▶ [YOUR OBJECTIVE]
Below are some entries; can you quote all of them exactly?

Top of RECORDS TO USE

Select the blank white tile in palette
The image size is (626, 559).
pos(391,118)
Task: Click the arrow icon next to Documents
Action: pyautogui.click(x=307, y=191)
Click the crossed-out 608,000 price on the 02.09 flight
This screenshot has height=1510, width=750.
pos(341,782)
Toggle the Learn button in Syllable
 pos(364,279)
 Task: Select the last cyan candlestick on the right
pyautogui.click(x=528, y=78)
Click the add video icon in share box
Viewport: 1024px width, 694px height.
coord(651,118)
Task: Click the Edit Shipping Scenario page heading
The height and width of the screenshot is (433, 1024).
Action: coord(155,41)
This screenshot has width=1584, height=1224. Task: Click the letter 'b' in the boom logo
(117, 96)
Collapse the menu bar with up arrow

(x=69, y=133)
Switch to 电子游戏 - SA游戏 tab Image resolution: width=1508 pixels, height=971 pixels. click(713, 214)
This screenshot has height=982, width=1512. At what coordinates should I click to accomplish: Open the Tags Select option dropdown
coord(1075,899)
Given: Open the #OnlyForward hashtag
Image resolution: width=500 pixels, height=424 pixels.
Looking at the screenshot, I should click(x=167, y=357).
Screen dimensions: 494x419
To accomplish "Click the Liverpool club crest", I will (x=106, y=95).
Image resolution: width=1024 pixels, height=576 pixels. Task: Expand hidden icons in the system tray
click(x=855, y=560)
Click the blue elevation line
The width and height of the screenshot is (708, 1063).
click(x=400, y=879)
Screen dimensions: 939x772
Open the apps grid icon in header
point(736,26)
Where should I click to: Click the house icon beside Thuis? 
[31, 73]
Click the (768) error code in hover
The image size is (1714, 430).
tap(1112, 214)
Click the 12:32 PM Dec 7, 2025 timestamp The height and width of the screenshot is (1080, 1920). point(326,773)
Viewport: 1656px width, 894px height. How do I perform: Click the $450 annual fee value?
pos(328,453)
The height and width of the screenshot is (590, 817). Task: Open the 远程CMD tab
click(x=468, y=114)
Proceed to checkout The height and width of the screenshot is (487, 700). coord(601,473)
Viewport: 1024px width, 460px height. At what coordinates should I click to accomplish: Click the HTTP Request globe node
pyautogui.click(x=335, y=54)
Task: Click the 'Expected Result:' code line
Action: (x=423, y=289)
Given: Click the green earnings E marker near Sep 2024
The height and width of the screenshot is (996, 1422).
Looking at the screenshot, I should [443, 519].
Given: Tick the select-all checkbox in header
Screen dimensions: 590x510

Bottom of RECORDS TO USE

▶ [EXERCISE RESULT]
Select the blank white tile in palette
The image size is (626, 559).
pos(391,118)
Task: Click the arrow icon next to Documents
Action: pyautogui.click(x=307, y=191)
Click the crossed-out 608,000 price on the 02.09 flight
This screenshot has height=1510, width=750.
pos(341,782)
Toggle the Learn button in Syllable
 pos(364,279)
 Task: Select the last cyan candlestick on the right
pyautogui.click(x=528, y=78)
Click the add video icon in share box
Viewport: 1024px width, 694px height.
coord(651,118)
Task: Click the Edit Shipping Scenario page heading
The height and width of the screenshot is (433, 1024).
Action: coord(155,41)
This screenshot has width=1584, height=1224. Task: Click the letter 'b' in the boom logo
(117, 96)
Collapse the menu bar with up arrow

(x=69, y=133)
Switch to 电子游戏 - SA游戏 tab Image resolution: width=1508 pixels, height=971 pixels. click(713, 214)
This screenshot has height=982, width=1512. At what coordinates should I click to accomplish: Open the Tags Select option dropdown
coord(1075,899)
Given: Open the #OnlyForward hashtag
Image resolution: width=500 pixels, height=424 pixels.
Looking at the screenshot, I should click(x=167, y=357).
Screen dimensions: 494x419
To accomplish "Click the Liverpool club crest", I will (x=106, y=95).
Image resolution: width=1024 pixels, height=576 pixels. Task: Expand hidden icons in the system tray
click(x=855, y=560)
Click the blue elevation line
The width and height of the screenshot is (708, 1063).
click(x=400, y=879)
Screen dimensions: 939x772
Open the apps grid icon in header
point(736,26)
Where should I click to: Click the house icon beside Thuis? 
[31, 73]
Click the (768) error code in hover
The image size is (1714, 430).
tap(1112, 214)
Click the 12:32 PM Dec 7, 2025 timestamp The height and width of the screenshot is (1080, 1920). point(326,773)
Viewport: 1656px width, 894px height. How do I perform: Click the $450 annual fee value?
pos(328,453)
The height and width of the screenshot is (590, 817). Task: Open the 远程CMD tab
click(x=468, y=114)
Proceed to checkout The height and width of the screenshot is (487, 700). coord(601,473)
Viewport: 1024px width, 460px height. At what coordinates should I click to accomplish: Click the HTTP Request globe node
pyautogui.click(x=335, y=54)
Task: Click the 'Expected Result:' code line
Action: (x=423, y=289)
Given: Click the green earnings E marker near Sep 2024
The height and width of the screenshot is (996, 1422).
Looking at the screenshot, I should [443, 519].
Given: Tick the select-all checkbox in header
Screen dimensions: 590x510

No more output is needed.